### DATASET RECORDS
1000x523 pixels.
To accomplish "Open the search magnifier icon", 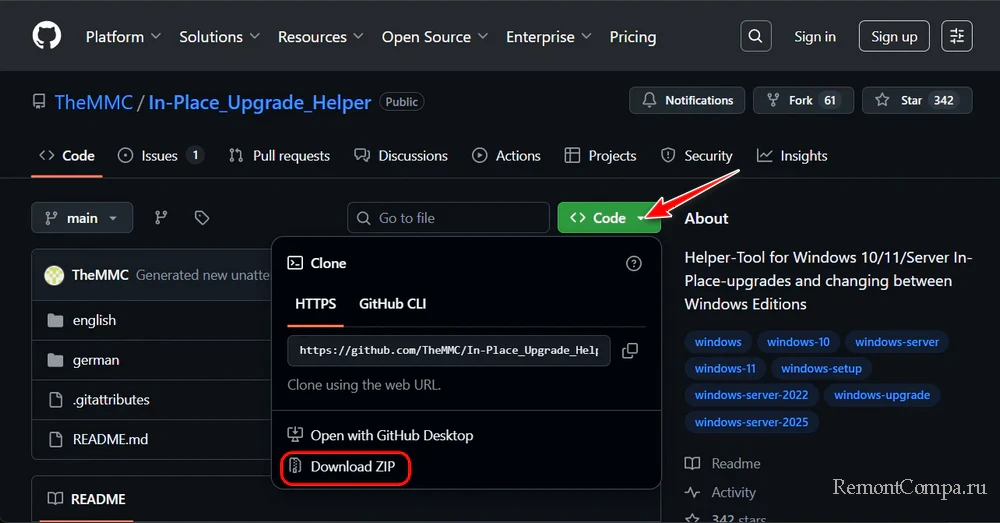I will (x=756, y=36).
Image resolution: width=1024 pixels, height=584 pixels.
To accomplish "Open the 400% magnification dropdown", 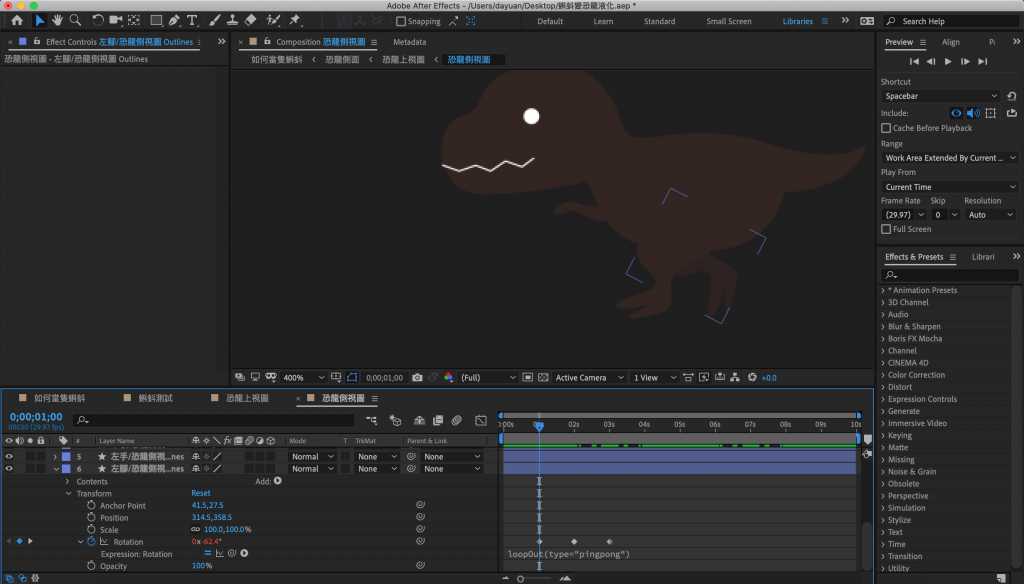I will coord(303,378).
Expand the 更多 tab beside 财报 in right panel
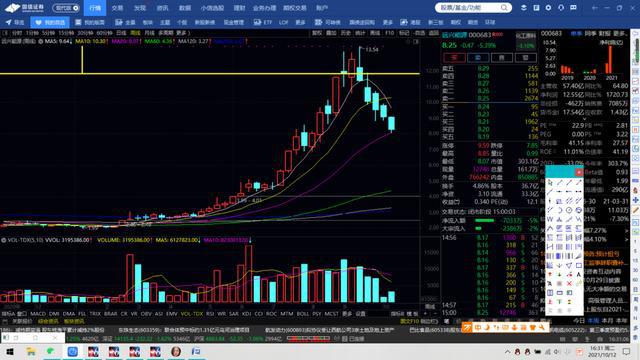 620,33
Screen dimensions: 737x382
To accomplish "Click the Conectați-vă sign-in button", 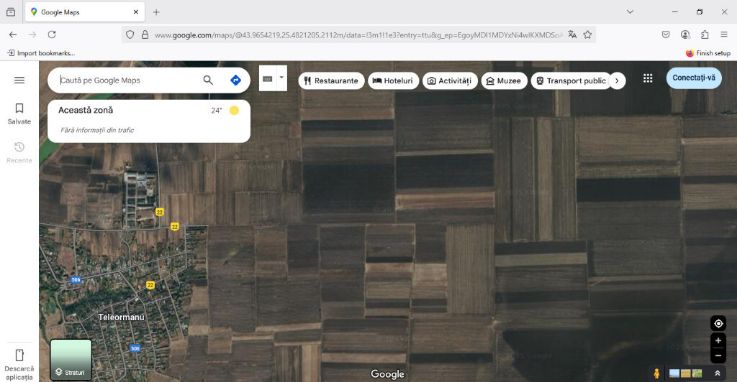I will tap(694, 78).
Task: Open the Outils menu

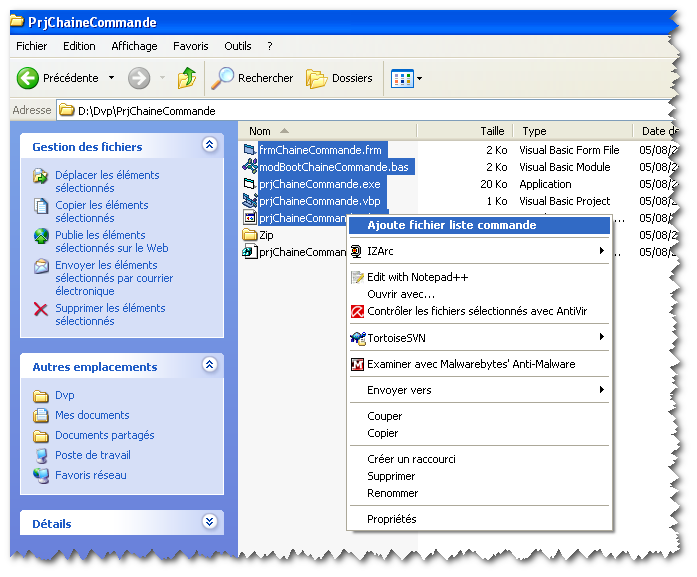Action: pos(238,46)
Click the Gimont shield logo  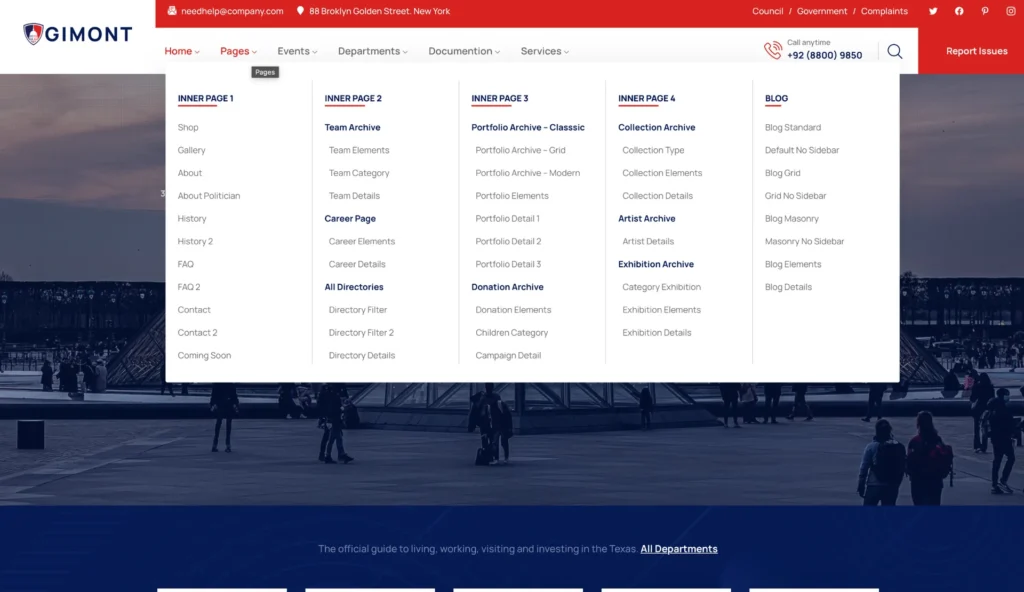pyautogui.click(x=34, y=34)
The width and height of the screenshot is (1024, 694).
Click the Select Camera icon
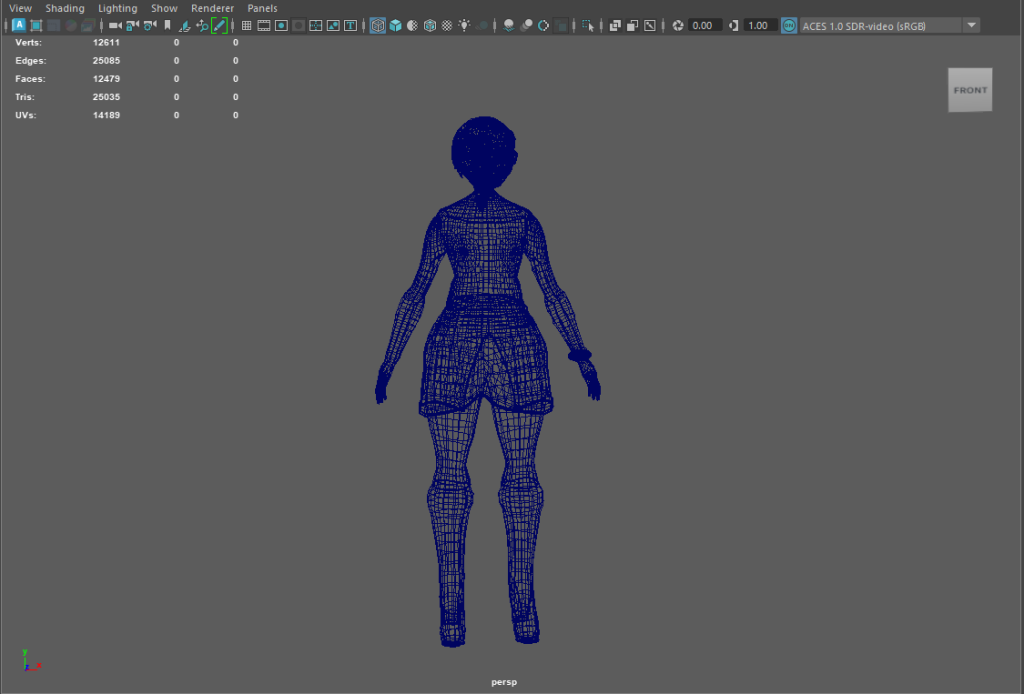(115, 25)
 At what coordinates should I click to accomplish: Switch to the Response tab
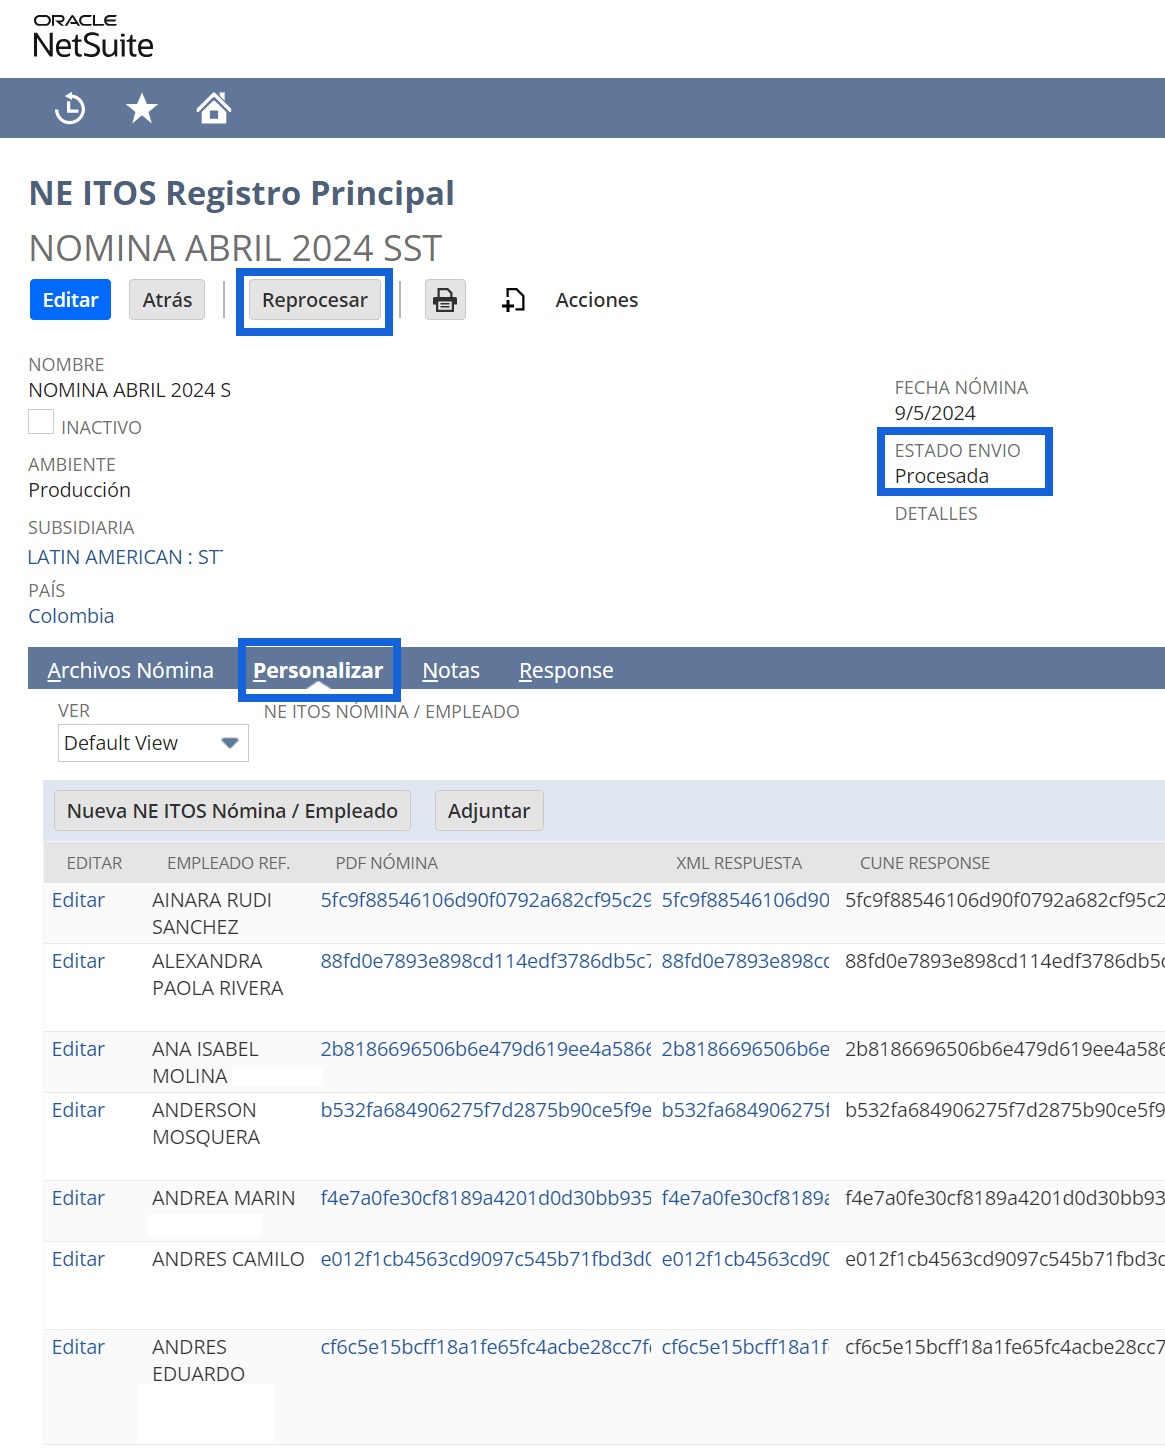point(566,671)
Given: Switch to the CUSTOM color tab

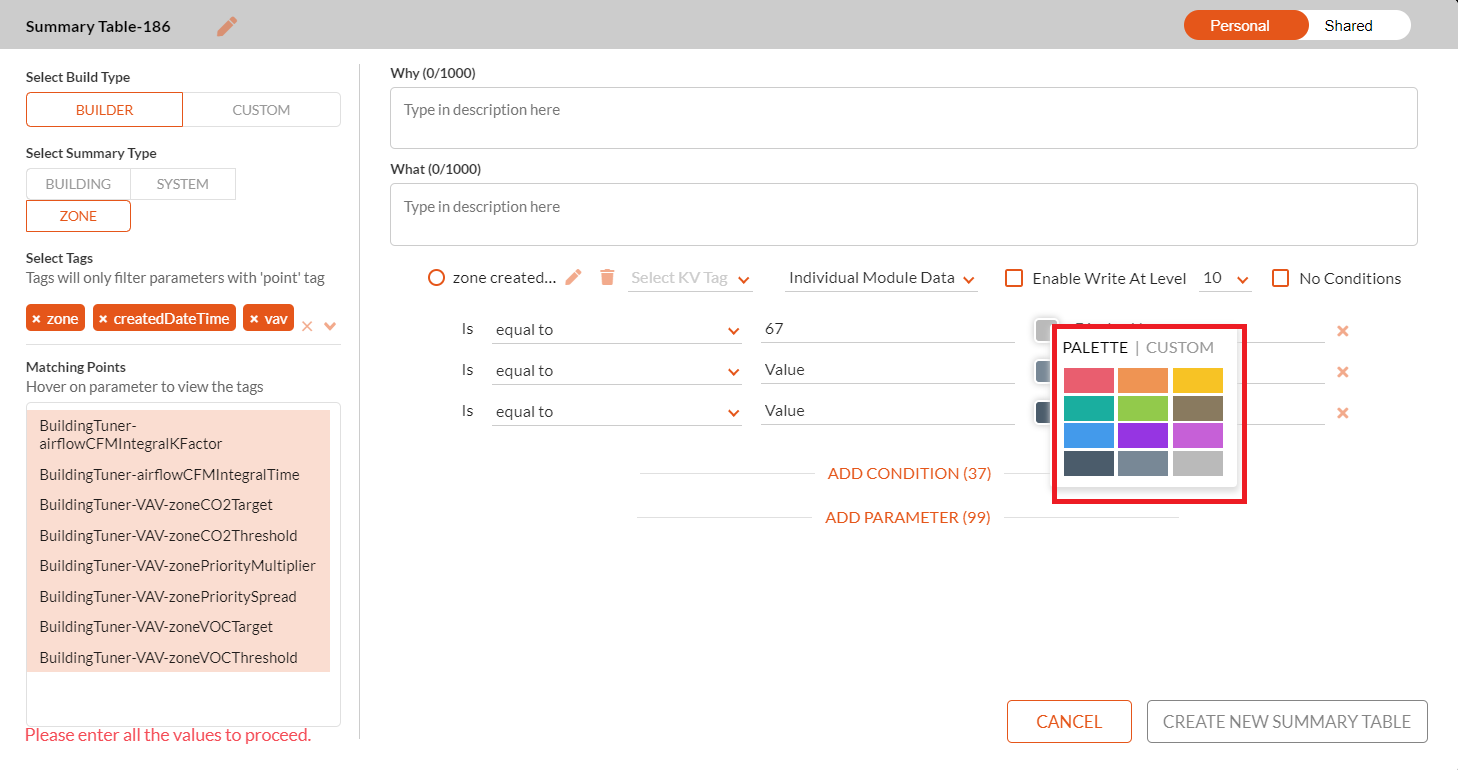Looking at the screenshot, I should [1179, 348].

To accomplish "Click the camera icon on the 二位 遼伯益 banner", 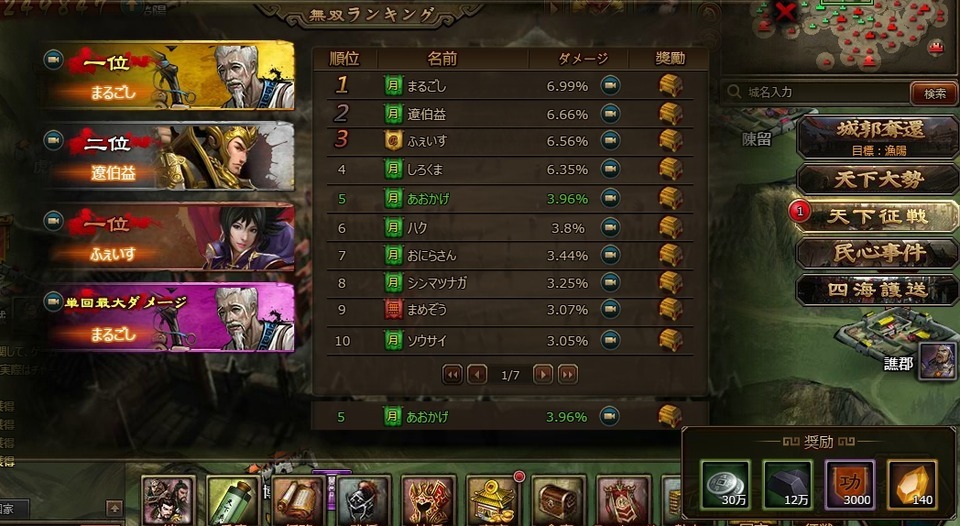I will click(54, 140).
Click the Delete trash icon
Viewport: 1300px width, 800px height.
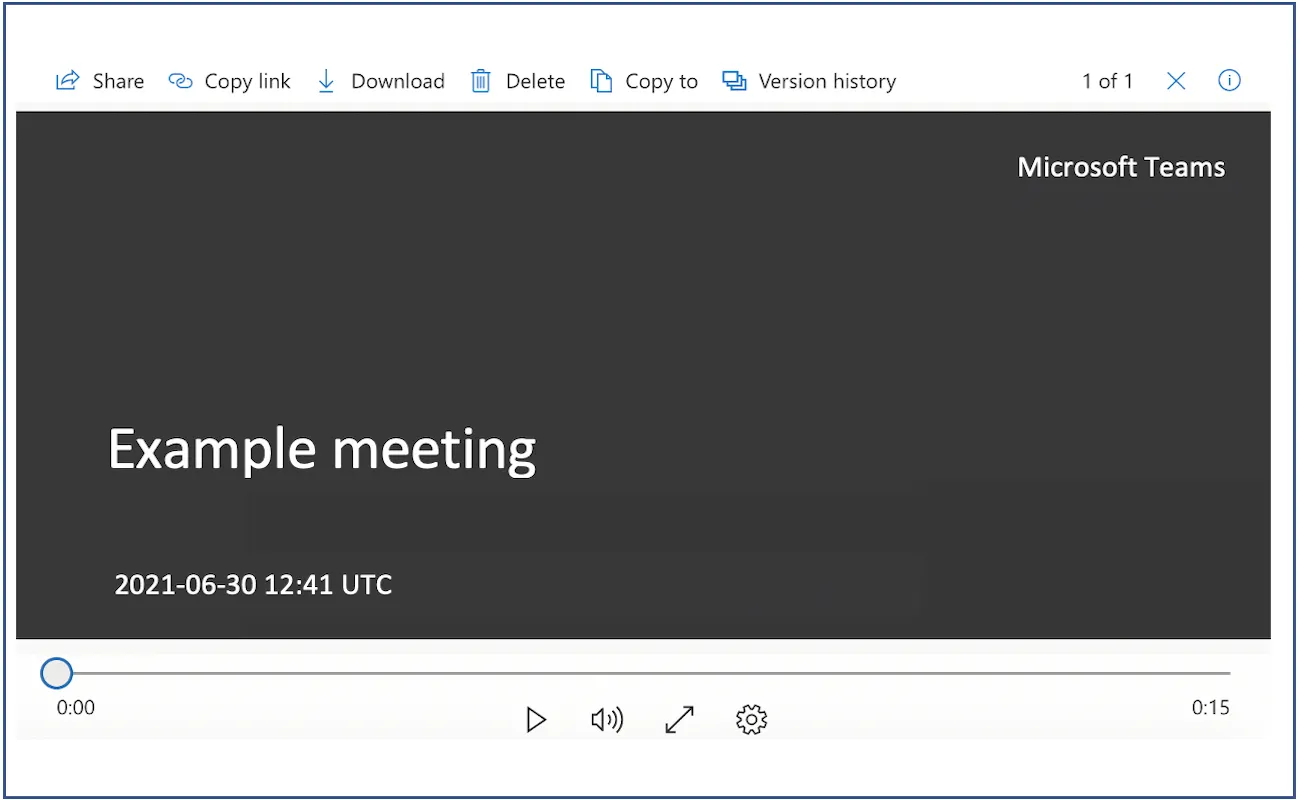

### ACTIVITY
Scan the records above for the string "height", then copy each line where it turns up.

### OUTPUT FOR THIS EXERCISE
Image resolution: width=1024 pixels, height=584 pixels.
The width and height of the screenshot is (1024, 694).
Viewport: 1300px width, 800px height.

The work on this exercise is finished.